◆ **Task A**
Using the inflow forecast text, answer these three questions, one per line, marked (i), (ii), and (iii):
(i) Which years form the validation period?
(ii) Which transformation is applied to make the inflow series more Gaussian distributed?
(iii) In the PIT histograms of the raw ensemble forecasts, which bins account for almost the whole ensemble?
◆ **Task B**
Summarize the inflow forecast text in two sentences.

◆ **Study text**
########################################

We use the BMA method to generate probabilistic inflow forecasts from the raw ensemble inflow forecasts, the calibration period (2008–2011) and the validation period (2012–2013) are consistent with the ANN models. For calculation convenience, the conditional distribution of the ensemble members is supposed to follow Gaussian distribution (Duan et al. 2007). The Box-Cox transformation is performed on the observed inflow series and the ensemble inflow forecasts to make them more Gaussian distributed. The transformed and original series are plotted in Figure 7. Since the ensemble member number is large, only one inflow forecast member is chosen arbitrarily to display the Box-Cox transformation performance. It can be seen clearly that the original inflow series are non-Gaussian distributed. After the Box-Cox transformation, the observed and ensemble forecasting inflow series are very close to the theoretical Gaussian distribution probability curve, which proves that the transformed series can satisfy the Gaussian assumption well.

Figure 7

Comparisons between original (solid line) and the Box-Cox transformed inflows (asterisks).

Figure 7

Comparisons between original (solid line) and the Box-Cox transformed inflows (asterisks).

Figure 8 shows the PIT histogram of the raw ensemble forecasts and the BMA probabilistic forecasts during the validation period. The CD values are calculated by Equation (19) and shown in the figures. The reference line of a perfectly flatted histogram is also shown on each plot, which is a function of the number of the bins and the sample size (Bourdin et al. 2014). Figure 8 clearly illustrates that the raw ensemble forecasts are highly unreliable. The PIT values are seldom distributed at the center of the probabilistic density, while the first and last bins almost accounted for the whole ensemble. After probabilistic calibration using the BMA method, the reliability of the probabilistic forecasts is effectively improved. Many more PIT values are distributed at the center of the probabilistic density. The PIT histograms of the BMA probabilistic forecasts are more flat compared with the raw ensemble ones, although the first and last bins still have more PITs. The metric CD is more intuitional than the PIT histogram. For each lead time, the CD value of the BMA probabilistic forecasts is much smaller than that of the raw ensemble forecasts. Results indicate that the BMA probabilistic inflow forecasts are more reliable than the raw ensemble ones.

########################################

◆ **Data shown**
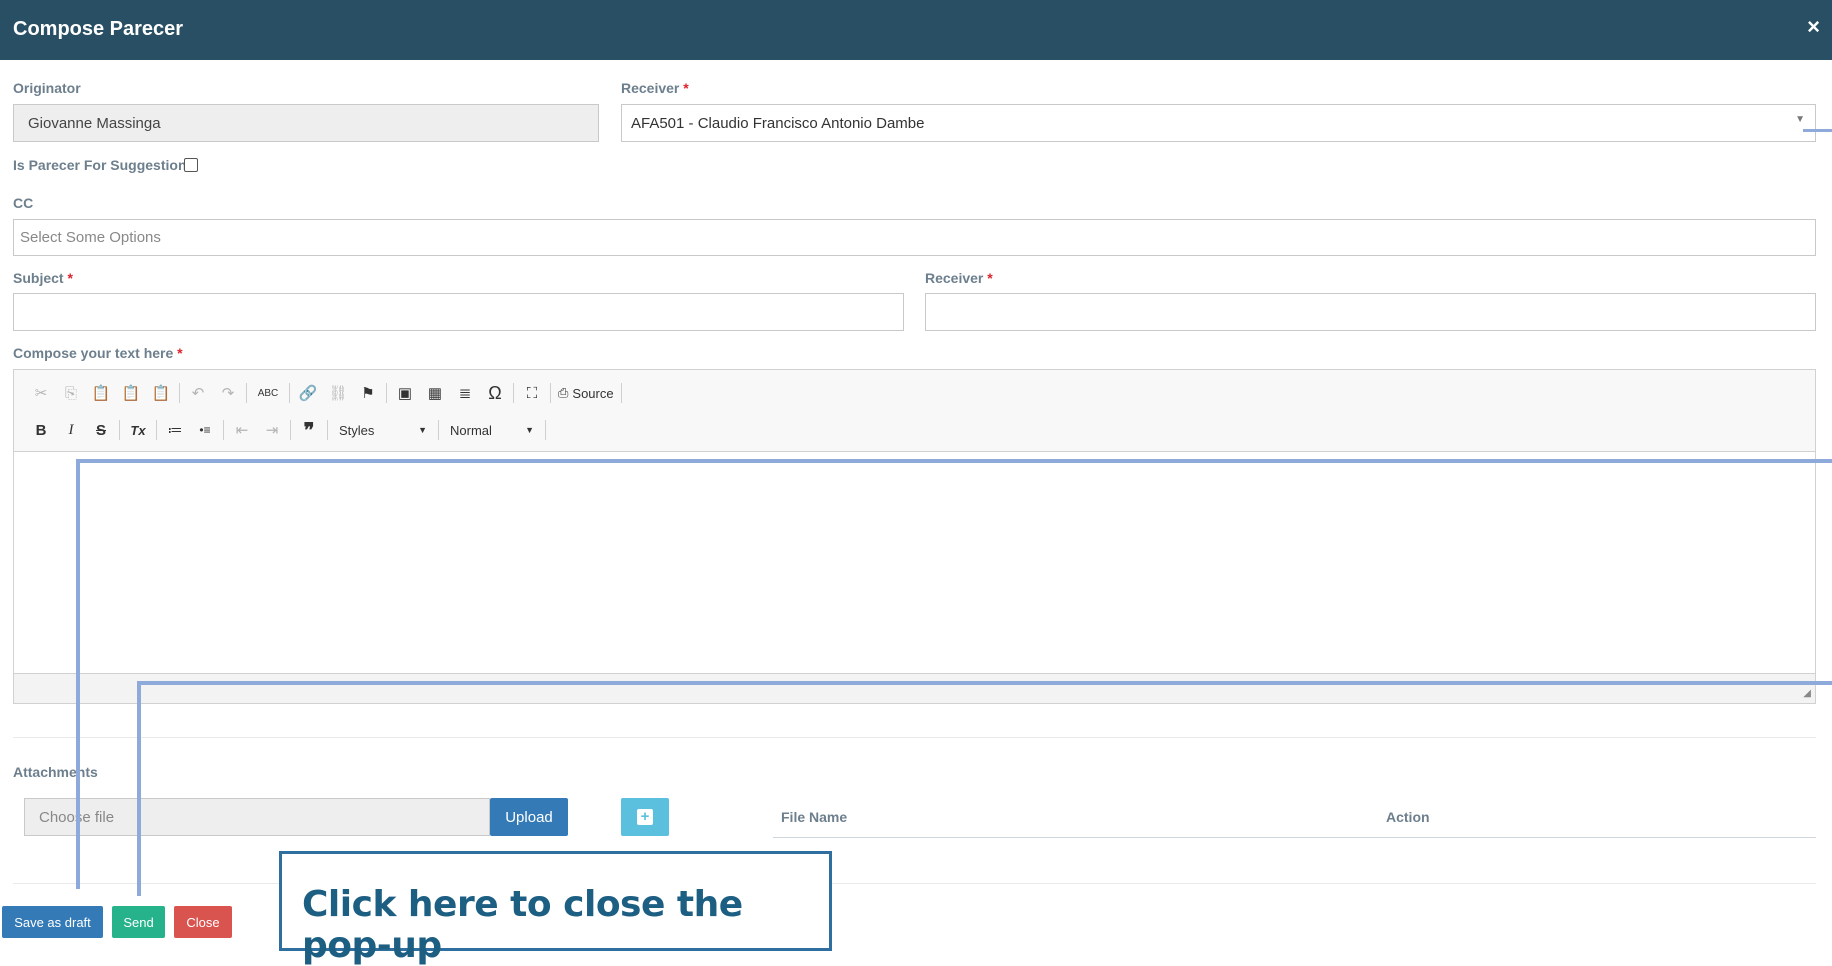  Describe the element at coordinates (495, 393) in the screenshot. I see `special-char-icon: Ω` at that location.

########################################

◆ **Worked solution A**
(i) 2012–2013
(ii) The Box-Cox transformation
(iii) The first and last bins

◆ **Worked solution B**
The BMA method turns raw ensemble inflow forecasts into probabilistic forecasts, and a Box-Cox transformation brings the observed and forecast inflow series close to a Gaussian distribution. During the validation period, PIT histograms and CD values show that the BMA probabilistic forecasts are more reliable than the raw ensemble forecasts.